According to recently published guidelines for the diagnosis and management of patients with ALD, cALD should be considered in boys and men with white matter abnormalities on brain magnetic resonance imaging (MRI) with or without cognitive and neurological symptoms, as these MRI abnormalities precede and predict symptoms and ultimately death.

Progressive cALD is characterized by severe and rapidly increasing cerebral demyelination, breakdown of the blood-brain barrier with subsequent infiltration of immune cells, and a consequent increase in inflammation in the brain and associated brain lesions. When such lesions become progressive, they show rapid growth, which is followed by acute neurological decline and death in three to four years. The symptoms often begin as early as elementary school age period. While initial child development is still age-appropriate, the very first signs of behavioural, personality changes and learning difficulties might occur very suddenly.

If progressive cALD does not occur until adulthood, the first symptoms are usually psychiatric in nature. Due to the unexpected symptom onset, progressive cALD is often not recognized at its early stage and misdiagnosis is common (attention deficit hyperactivity disorder, depression, psychosis).

Because of the severe and rapidly progressing inflammatory process in the brain, more severe symptoms soon follow. Thus, visual, and auditory disturbances may initially occur, accompanied by weakness in the extremities, coordination disorders and cramps.
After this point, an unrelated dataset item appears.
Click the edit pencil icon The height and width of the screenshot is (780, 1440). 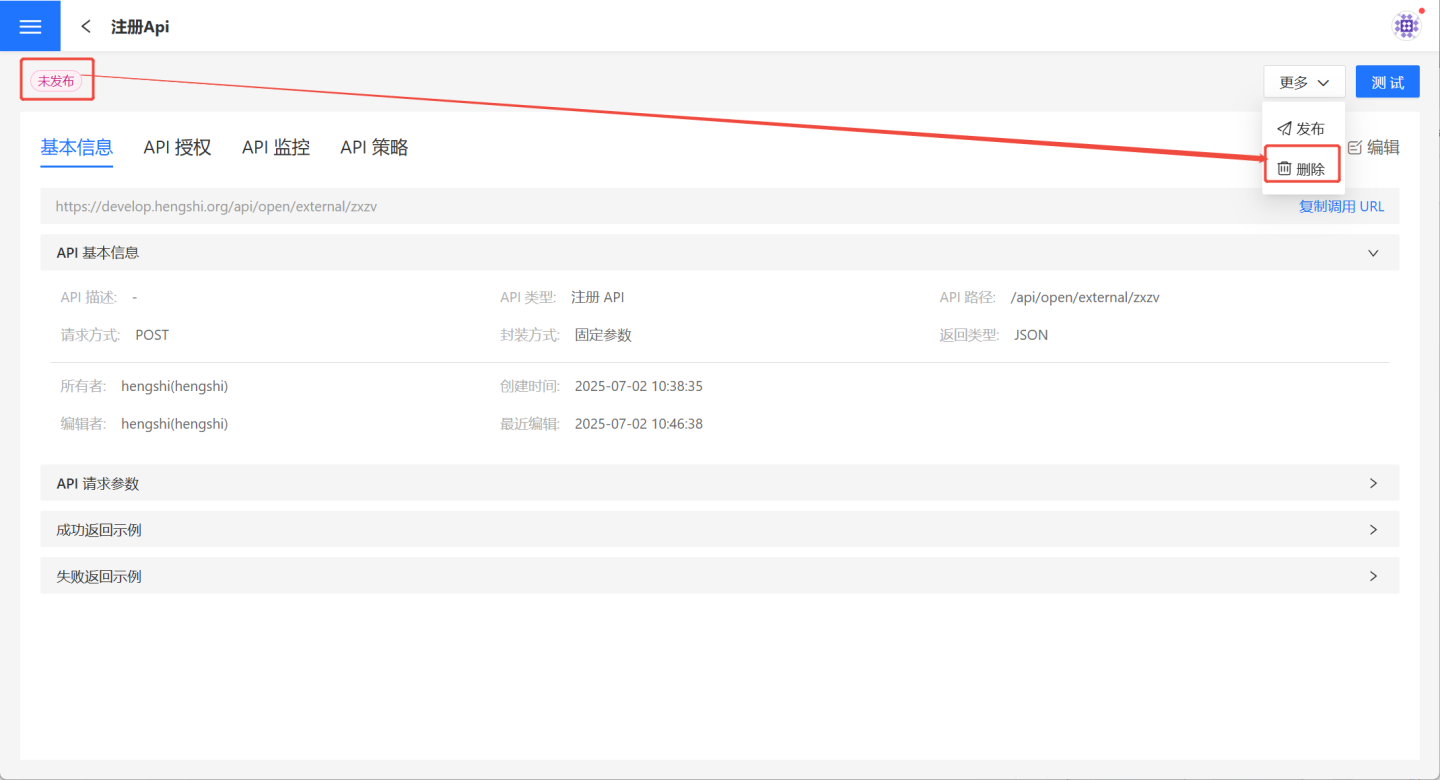[1355, 148]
Gait difficulties, as well as a lack of postural control, are correspondingly common.

Children may lose the ability to walk or speak or communicate meaningfully within a few months. Even in adulthood, after initial behavioral and neurological deficits, an equally massive symptom progression occurs.
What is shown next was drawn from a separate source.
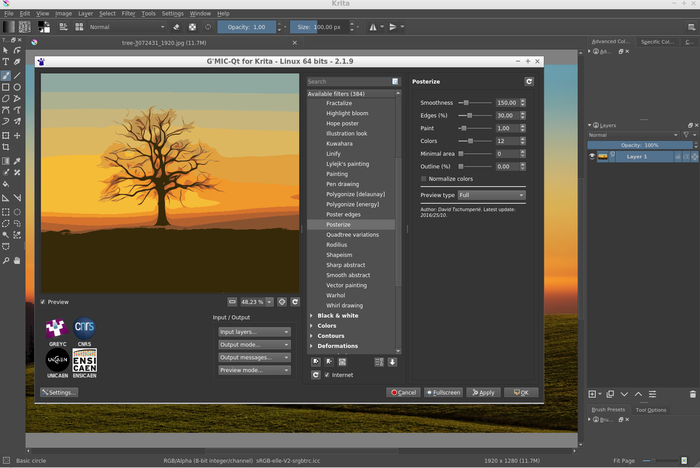Uncheck the Preview checkbox
This screenshot has height=468, width=700.
[43, 301]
Causes, risk factors and life expectancy

How long can you live with cALD?

If left untreated, cALD patients become severely disabled and in need of care after a few time and usually die after three to four years. Or, with good care, may remain in a vegetative state for years.


How is cALD diagnosed?

The gold standard for diagnosis of cALD uses Magnetic Resonance Imaging (MRI) scans. At the onset of the disease, typical MRI findings include detectable demyelination of the splenium corporis callosum and adjacent parieto-occipital white matter or the genu corporis callosum and adjacent frontal white matter. Even before the onset of typical symptoms, i.e. even mild cognitive deficits, MRI can detect cerebral demyelination.

Later, active demyelinating lesions increase in extension, detectable after peripheral gadolinium injection, and correlate with disease progression.

Therefore, regular MRI examinations are recommended with gadolinium-containing contrast agents in childhood boys, as progression to cALD is most common between 3 and 12 years of age. If the MRI findings are initially normal, the examination should be repeated every six months in this age group and later annually, until the age of 50 years.

An MRI-based scoring system, called the Loes system, records the location and extent of lesions and the presence of focal and/or global brain atrophy. It can, therefore, quantify the extent of cerebral neuronal degeneration.

Clinical status – typical symptoms and imaging findings, is the initial diagnostic finding in patients without a family history of X-ALD. In cases of familial history or negative clinical status, ABCD1 gene analysis is recommended directly.

Genetic testing (ABCD1 analysis) is the gold standard to have a diagnostic confirmation. For biochemical testing, plasma C26:0-lysophosphatidylcholine (C26:0-lysoPC) has superior diagnostic performance.

If unavailable, fasting plasma VLCFAs (C26:0; C26:0/C22:0; C24:0/C22:0) should be obtained. Diagnostic algorithms are gender specific because VLCFA may be (near) normal in women.

Treatment and medication

Currently, there is no pharmacological curative treatment. To date, allogeneic hematopoietic stem cell transplantation (HSCT) is the only available therapeutic option with life-prolonging potential and potentially curative therapeutic approach in cALD.

In general, for patients for whom allogeneic HSCT is not an option, the only remaining option is “best supportive care”. The aim here is to alleviate symptoms and, if necessary, to achieve the best possible quality of life through psychological support.


Currently, there is no way to prevent cALD.